> [Assignment]: Leaving the pictures aside, return all of the data below exactly.

> [Data extracts]:
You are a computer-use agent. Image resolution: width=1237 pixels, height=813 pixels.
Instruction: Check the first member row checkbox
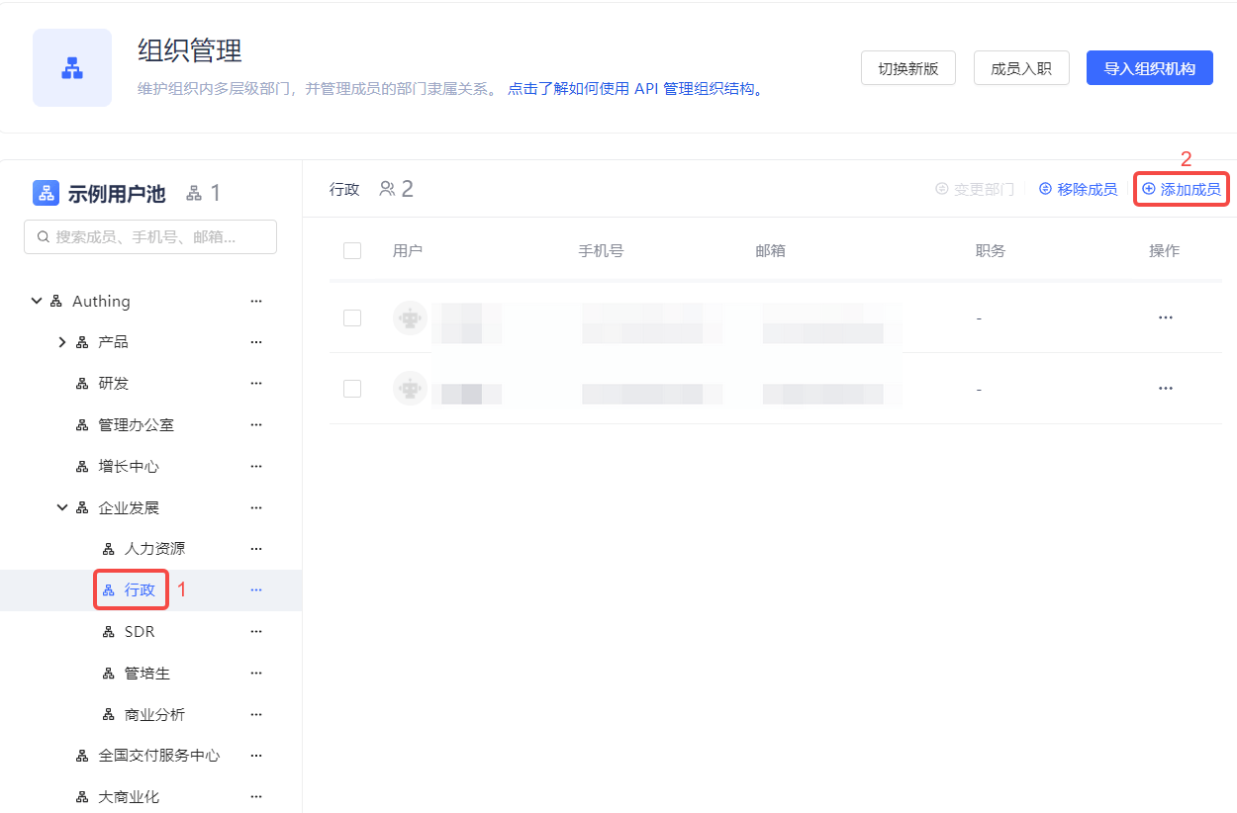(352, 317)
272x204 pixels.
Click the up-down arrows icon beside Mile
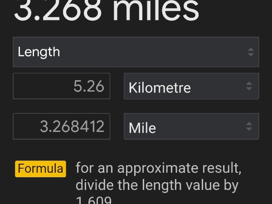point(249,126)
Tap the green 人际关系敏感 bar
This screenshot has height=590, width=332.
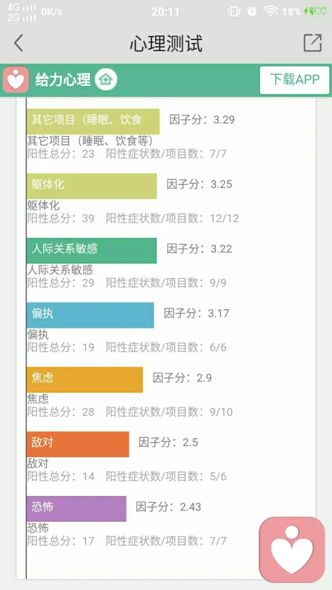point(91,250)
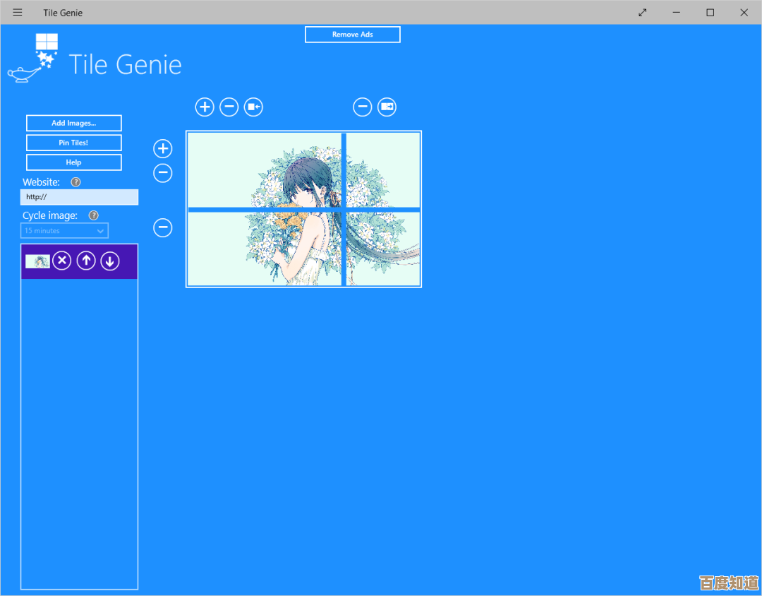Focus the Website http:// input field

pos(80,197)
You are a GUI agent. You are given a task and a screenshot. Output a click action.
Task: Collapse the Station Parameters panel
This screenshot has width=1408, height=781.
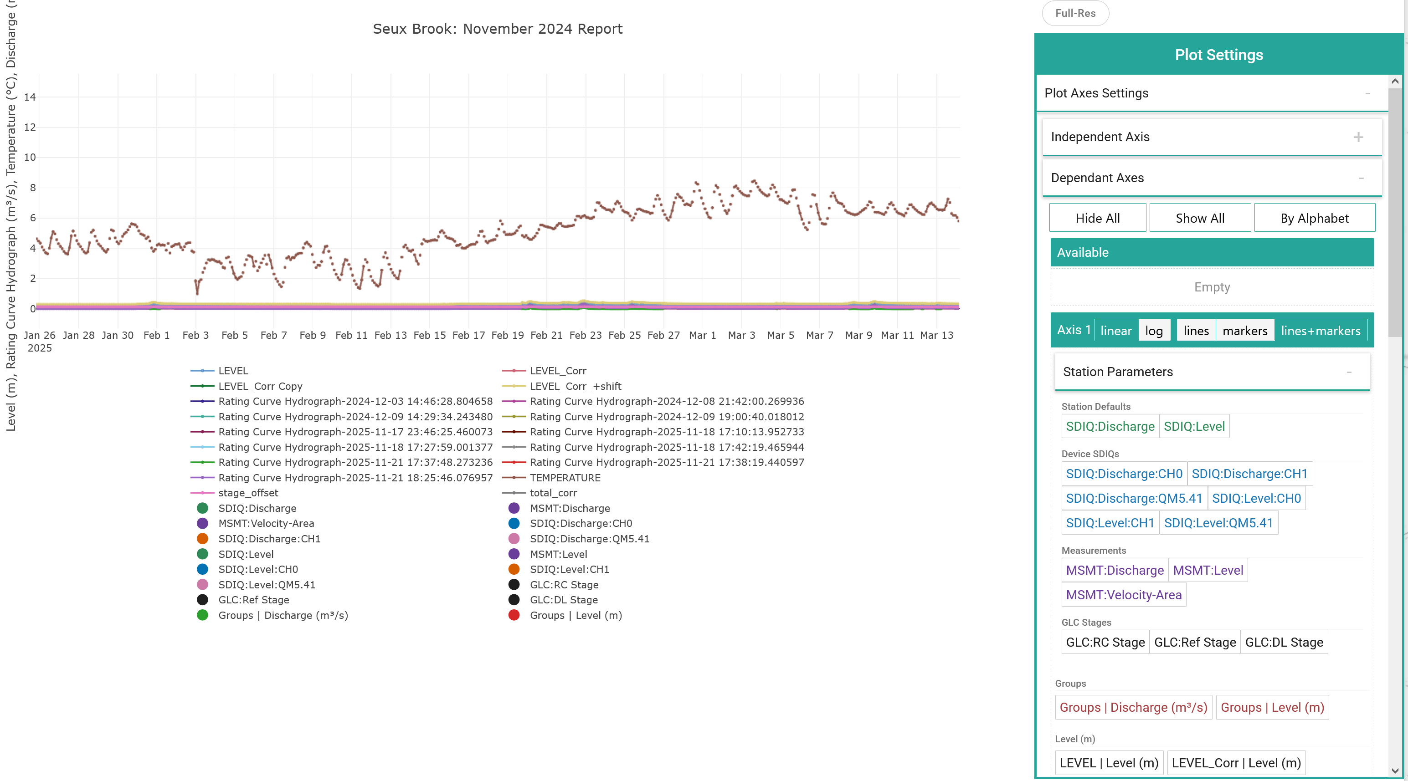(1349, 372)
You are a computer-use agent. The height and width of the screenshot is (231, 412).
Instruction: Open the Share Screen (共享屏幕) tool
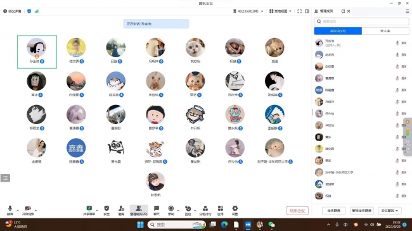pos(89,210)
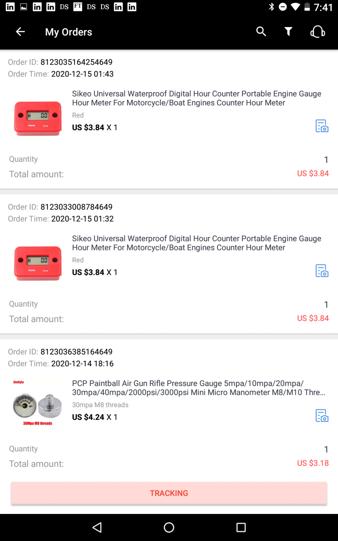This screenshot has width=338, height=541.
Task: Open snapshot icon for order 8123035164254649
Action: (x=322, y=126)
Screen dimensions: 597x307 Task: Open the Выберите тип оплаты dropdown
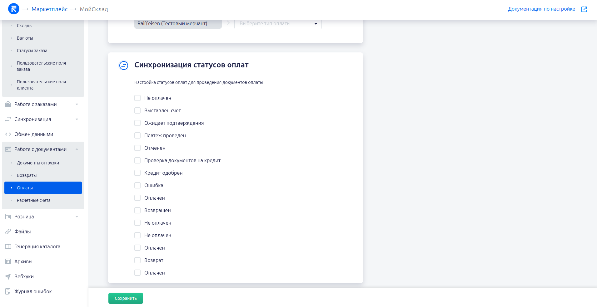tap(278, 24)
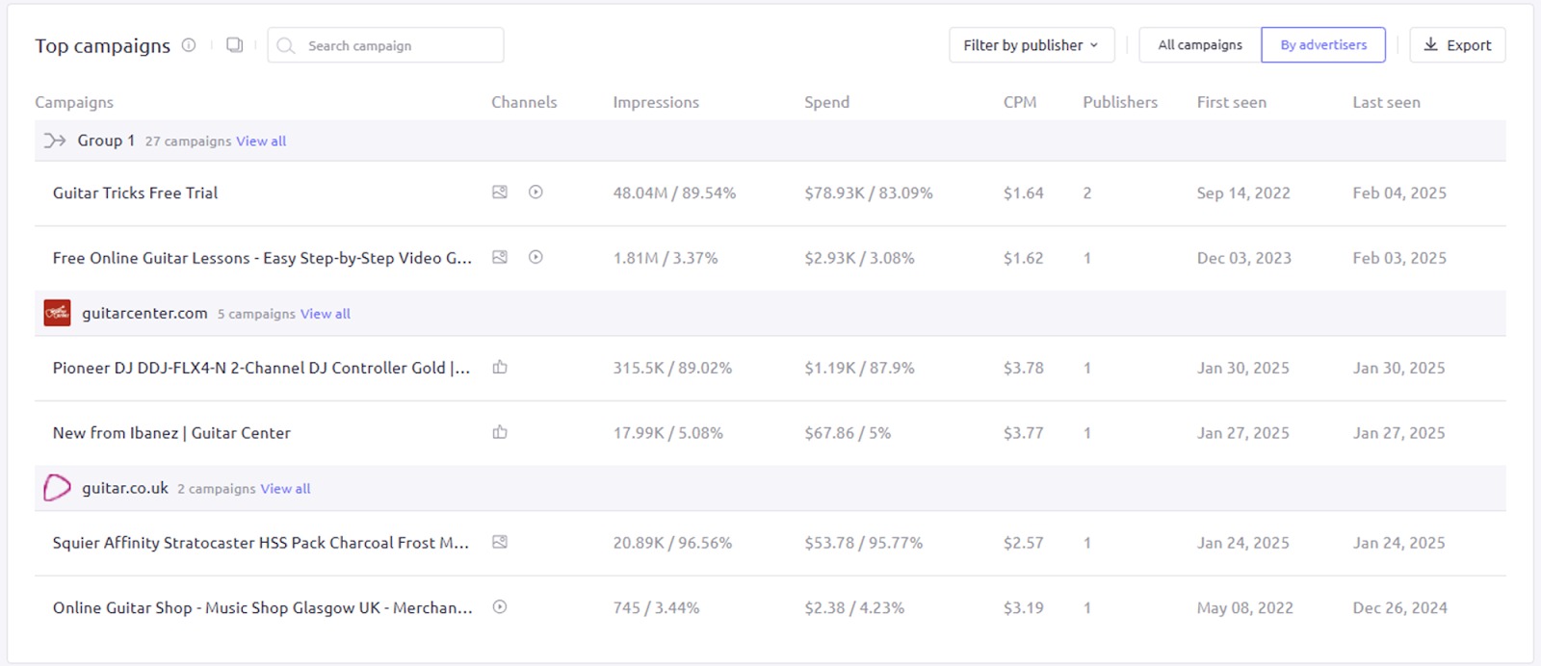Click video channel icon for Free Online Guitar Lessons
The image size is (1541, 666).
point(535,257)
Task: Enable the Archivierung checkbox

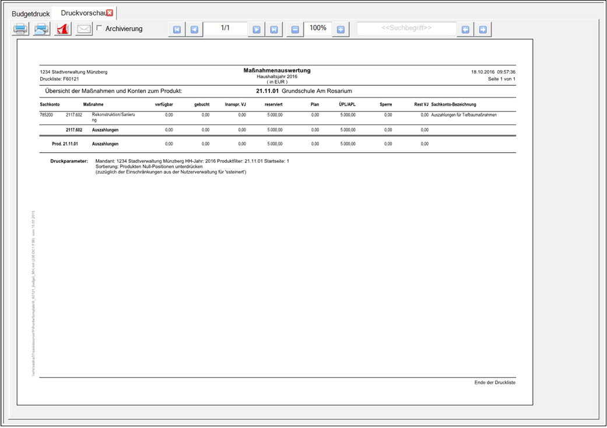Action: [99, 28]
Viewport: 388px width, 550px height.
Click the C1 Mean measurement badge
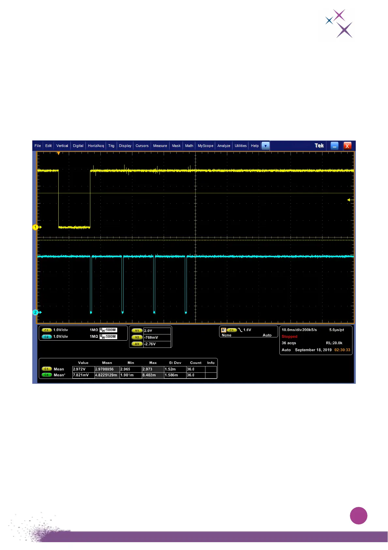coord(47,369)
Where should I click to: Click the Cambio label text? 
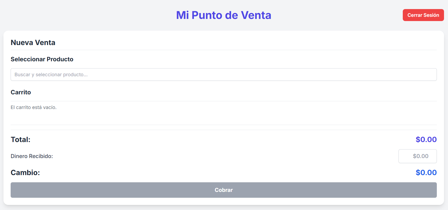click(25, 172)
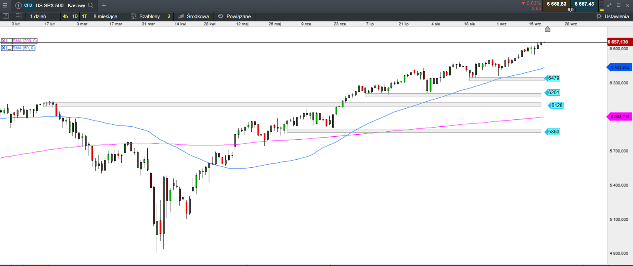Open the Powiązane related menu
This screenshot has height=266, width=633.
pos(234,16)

> [Written answer]:
You are a computer-use agent. Image resolution: width=1237 pixels, height=813 pixels.
Instruction: Check the first member row checkbox
(352, 317)
272x204 pixels.
Click the up-down arrows icon beside Mile
point(249,126)
Tap the green 人际关系敏感 bar
This screenshot has height=590, width=332.
point(91,250)
Focus the Website http:// input field

pos(80,197)
You are a GUI agent. You are given a task and a screenshot. Output a click action.
Task: Collapse the Station Parameters panel
This screenshot has width=1408, height=781.
(1349, 372)
You are a computer-use agent. The height and width of the screenshot is (231, 412).
Instruction: Open the Share Screen (共享屏幕) tool
pos(89,210)
This screenshot has width=338, height=541.
Task: Open snapshot icon for order 8123035164254649
Action: (x=322, y=126)
Screen dimensions: 597x307 Task: Open the Выберите тип оплаты dropdown
tap(278, 24)
Click video channel icon for Free Online Guitar Lessons
The image size is (1541, 666).
point(535,257)
Task: Enable the Archivierung checkbox

Action: [99, 28]
Viewport: 388px width, 550px height.
Click the C1 Mean measurement badge
coord(47,369)
Where should I click to: Click the Cambio label text? 
click(25, 172)
Open the Powiązane related menu
This screenshot has height=266, width=633.
pos(234,16)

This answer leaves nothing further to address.